Students braved the snow March 3 to hear Daniel Asia, composer and professor of music at the University of Arizona, speak on the connections between classical music and Jewish prayer. Asia spoke about music as a form of religious communication while showcasing his pieces, including songs from his recent album, “Of Songs and Psalms: Symphony No. 5,” commissioned for Israel’s 60th birthday.

Asia spoke of the ways Jews can become close to God: studying the Torah, following the commandments, observing the Sabbath and praising God. By practicing music as a means of praise and worship, music becomes an important part of the religious experience.

Psalms have always related faith to rhythm and lyricism. In later times, Jewish composers converted drinking tunes into hymns because people were familiar with the melody.

Asia argues that music is approached in much the same way as Jews approach God — with “radicalized amazement.”

“Music is reaching out to a land that lies beyond the reach of verbal propositions,” Asia said. “Both prayer and music allow us to enter into the realm of miracles and into the mystery of the universe with an open heart and an open mind.”

Asia’s first piece, “Songs of Transcendence,” is based on three songs in the Jewish Sabbath prayer service.  He encouraged listeners to close their eyes and listen carefully to the progression of the music, looking for similarities and differences throughout.

The piece moved forward at a charismatic, beckoning pace, giving the classical instrumentation a human feel. Much of the music sounded like it would fit in an early-era musical or in the soundtrack to a film.

“It was interesting to listen to music as an intellectual exercise rather than letting it wash over you. It was an active listening, and rather than shutting the brain off you had to engage with the music,” said senior Paige Ransbury.

Asia stressed that even people with very little knowledge of music theory or composition could understand his pieces. Just as everyone who participates in prayer does not need to be a religious scholar, engaging with classical music does not require formal training.

“We relate to music in a very fundamental way,” he said. “Just as people are born, live, and die, music starts, builds and reaches a conclusion where it ends.”

His second piece,  “Why (?) Jacob,” was written for a friend who died during a conflict in Israel and the piece featured a mix of quiet piano melodies, loud crashes on the keyboard and periods of silence.

Asia said music is made up of moments of sound and silence, made sacred by the melodies and texts attached to them.  Each composer adds his own influences and style into a piece, just as Jewish scholars must do when interpreting the Torah.

“Judaism is a religion of sacred moments.

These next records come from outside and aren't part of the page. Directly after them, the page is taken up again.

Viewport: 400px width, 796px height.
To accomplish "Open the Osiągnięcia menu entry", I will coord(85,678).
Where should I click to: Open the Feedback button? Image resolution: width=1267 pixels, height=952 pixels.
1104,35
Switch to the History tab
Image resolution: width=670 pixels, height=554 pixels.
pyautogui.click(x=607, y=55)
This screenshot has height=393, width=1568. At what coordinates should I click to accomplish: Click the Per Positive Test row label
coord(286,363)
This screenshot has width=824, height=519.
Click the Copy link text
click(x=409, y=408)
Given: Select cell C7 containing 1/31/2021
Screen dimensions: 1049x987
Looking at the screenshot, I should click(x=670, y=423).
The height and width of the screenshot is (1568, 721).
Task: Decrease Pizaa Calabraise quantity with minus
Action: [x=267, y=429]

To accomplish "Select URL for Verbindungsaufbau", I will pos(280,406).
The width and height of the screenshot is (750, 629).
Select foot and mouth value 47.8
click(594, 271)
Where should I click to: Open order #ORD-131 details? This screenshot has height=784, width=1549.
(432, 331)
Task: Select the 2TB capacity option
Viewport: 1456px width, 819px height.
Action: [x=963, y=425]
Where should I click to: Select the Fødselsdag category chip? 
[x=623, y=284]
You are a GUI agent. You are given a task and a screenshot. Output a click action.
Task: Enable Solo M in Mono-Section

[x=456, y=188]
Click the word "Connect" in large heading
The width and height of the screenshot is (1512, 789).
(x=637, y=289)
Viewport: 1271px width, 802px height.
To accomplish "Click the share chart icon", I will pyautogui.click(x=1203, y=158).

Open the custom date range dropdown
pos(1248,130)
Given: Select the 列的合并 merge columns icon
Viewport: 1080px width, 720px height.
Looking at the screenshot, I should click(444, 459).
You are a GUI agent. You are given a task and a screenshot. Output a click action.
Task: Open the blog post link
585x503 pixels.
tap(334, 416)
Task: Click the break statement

We practice rituals to make moments sacred. Music lets us find and experience sacred moments in time,” Asia said.

The final selection was the last two movements of “Breath in a Ram’s Horn,” “Rosh-Hashanah/Yom Kippur” and “My Mother’s Name is Charlotte and My Father’s Name is Bernard.” The compositions were based off Paul Pines’ writings on growing up Jewish in America.

Junior Herbie Lutvak, a Hillel member, said he is a great admirer of Asia’s work.

“He’s got an interesting style with a lot of Jewish influences. Tons of artists combine religion and art, but nobody else does it in quite an obvious and relatable way,” Lutvak said.